‘O’ we’ll miss Oprah

with No Comments

‘O’ we’ll miss Oprah

I’m such a big Oprah fan and sadly we are seeing the end of an era as we say goodbye to the Oprah Winfrey television show. What an amazing woman!
She empowered women to get on with their lives , strive to be the best they could and believe in themselves. Oprah led by example spreading the word about the power of positivity, integrity and the importance of passing the good in the world forward.
Being a reader and a writer I loved her book club so to hear she is still thinking about the book lovers out there is great news. Here’s a little of Bob Minzesheimer’s article for www.usatoday.com

How the ‘Oprah Effect’ changed publishing

By Bob Minzesheimer, USA TODAY www.usatoday.com

America’s most popular reader, Oprah Winfrey, says she is not done talking about the books she loves.

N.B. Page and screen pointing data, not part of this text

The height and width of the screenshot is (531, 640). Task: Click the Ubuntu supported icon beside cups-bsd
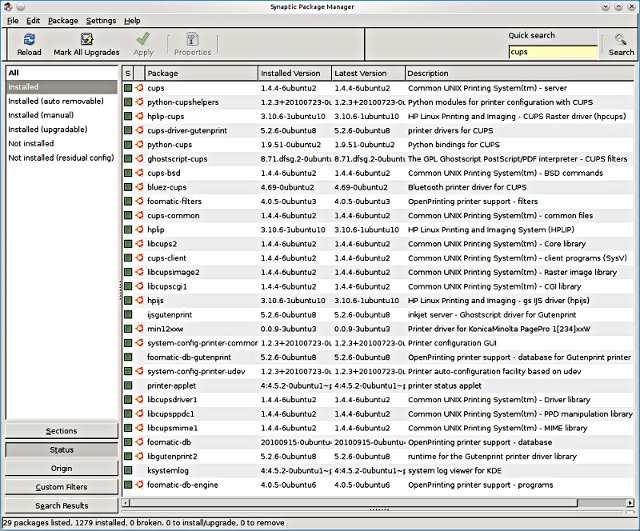[139, 173]
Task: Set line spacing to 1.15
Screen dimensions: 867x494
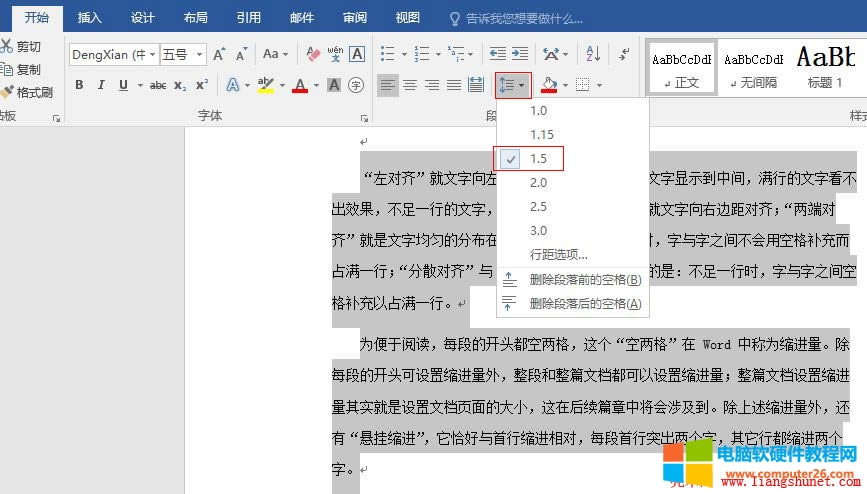Action: click(x=542, y=134)
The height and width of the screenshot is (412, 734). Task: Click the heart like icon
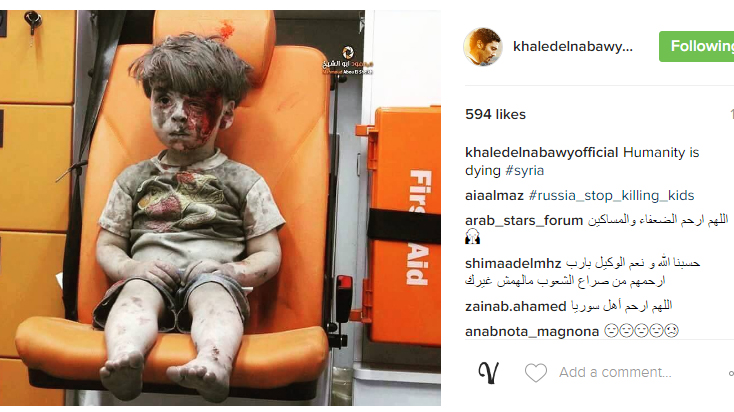[x=536, y=373]
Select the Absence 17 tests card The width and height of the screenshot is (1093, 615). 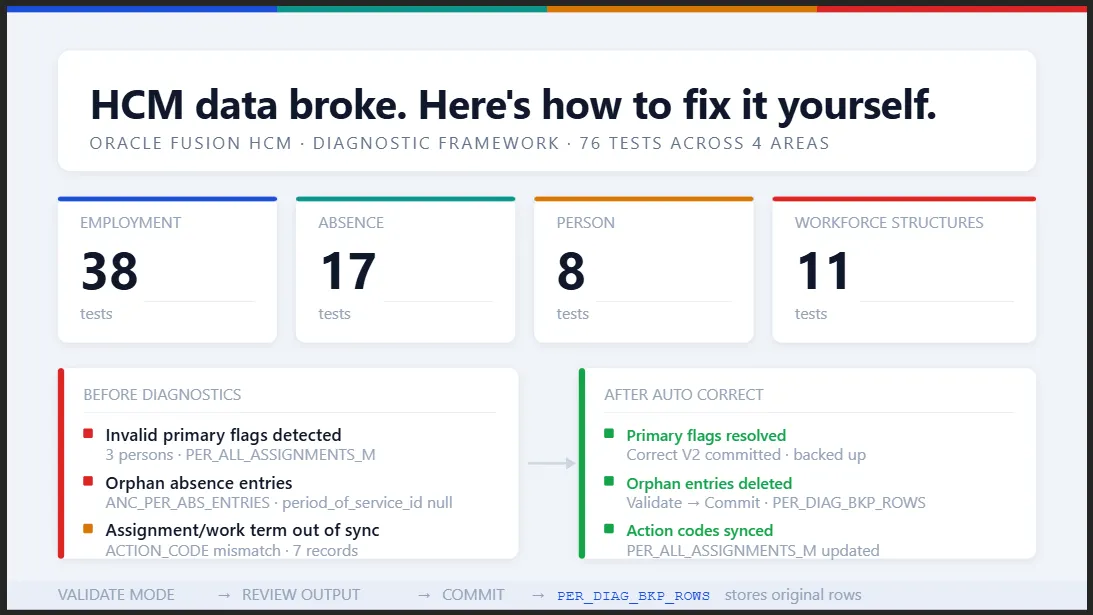point(406,270)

As The Oprah Winfrey Show ends its 25-year run on Wednesday, its host says Oprah’s Book Club will follow her to her fledgling cable network, OWN. Without offering details, she vows, “I’m going to try to develop a show for books and authors.”

Book discussions never attracted her best ratings, but that “doesn’t matter,” Winfrey tells USA TODAY. “Some things you do because it is necessary. We’ve done OK with them. … We found the more I could connect the author and the book to the audience, the better the numbers would be.”

And in the book world, her numbers are beyond compare.

It began Sept. 17, 1996, with Winfrey’s announcement that The Deep End of the Ocean, Jacquelyn Mitchard’s novel about the kidnapping of a child, was the club’s first selection.

Fordham University marketing professor Al Greco estimates that sales of “Oprah editions” of the 70 titles in her book club total about 55 million copies, “and there wasn’t a James Patterson or a John Grisham among them.”

Winfrey’s critics cringed after some touchy-feely selections and after discussions that were more about the readers than the books they read. But no one doubted her power as the ultimate in word-of-mouth recommendations. It’s called the Oprah Effect. For example:

•In 2004, Leo Tolstoy’s tragic 19th-century love story, Anna Karenina, hit No. 1 on USA TODAY’s Best-Selling Books list after Winfrey embraced it.

•In 2009, she rocketed Say You’re Not One of Them, Uwem Akpan’s short-story collection about Africa, to No. 9 on USA TODAY’s list. (His publisher reports 77,000 copies in print before Winfrey; 780,000 copies reprinted with the “O” logo on the cover.)

“She made book discussions interesting, educational and entertaining,” Greco says. “Literature professors can be interesting and educational, but are they entertaining?”

Little, Brown publisher Michael Pietsch, who had four books that became Oprah’s Book Club selections, including Akpan’s, says Winfrey “didn’t originate the idea of book clubs, but more than anyone, she has spread the idea of reading a book as a shared community.”